ServiceNow has released the local results of its “Global CIO Point of View” study, which reveals that machine learning is on the rise in the local enterprise with 89% of Australian CIOs either using or planning to use, the technology.
The survey of 500 Chief Information Officers (CIOs) from 11 countries around the world shows that over half (57%) of Australian CIOs rate their organisation’s use of machine learning as mature based on assets deployed, employee skills, and the level of integration into businesses processes.
The results show that Australian machine learning maturity is the highest in the world - followed by Germany (51%) - and is significantly higher than the global average (38%) and other countries including America (42%), the UK (39%), Singapore (32%).
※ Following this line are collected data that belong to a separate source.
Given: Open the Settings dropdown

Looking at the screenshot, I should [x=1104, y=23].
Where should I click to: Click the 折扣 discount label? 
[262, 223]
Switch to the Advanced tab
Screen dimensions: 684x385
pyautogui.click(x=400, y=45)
Australian CIOs have also reported some of the highest levels of progress in adapting their businesses to take advantage of machine learning technology.
One third (32%) report ongoing developments in machine learning capabilities by building capacity within specialised internal teams, which is the highest result globally.
In addition, 65% say they have already made changes to IT structures to accommodate machine learning, and 57% report that they have already initiated company-wide organisational changes.
As well as this, nearly half (48%) have developed programs to expand employee skill sets, 46% have developed a roadmap for future process changes, and 43% have redefined job descriptions to focus on work with machines.
David Oakley, ServiceNow managing director for A/NZ says, “The report findings indicate a real enthusiasm and readiness among Australian CIOs as they look to machine learning to evolve business capabilities, and function more productively in a changing data landscape.
“This may reflect the fact that CIO’s have adopted and implemented the technology faster than elsewhere, meaning they are more aware of the practical challenges that must be overcome, compared to global peers.”
Local CIOs also identified key barriers when it comes to machine learning adoption, and the benefits that it can yield, including;
Insufficient data quality (80%) - inhibiting the adoption and maturation of machine learning deployments.
Outdated processes (78%) - providing substantial interference in the success of the technology.
Regulatory complexity or uncertainty (63%) - hindering rates of adoption and quality of deployments.
Lack of funding for technology and skills (59%) - limiting abilities to successfully roll out the technology.
The study also defined a select group of global CIOs - called “first movers” who are (fewer than 10%) running ahead of their peers in the use of machine learning.
The company says these CIOs can provide a model for how to better utilise machine learning, with 90% of first movers expecting decision automation to support top-line growth (vs. 67% of others).
As well as this, roughly 80% of first movers have developed methods to monitor machine-made mistakes (vs. 41% of others) and over 75% have redesigned job descriptions to focus on work with machines compared with 35% of others.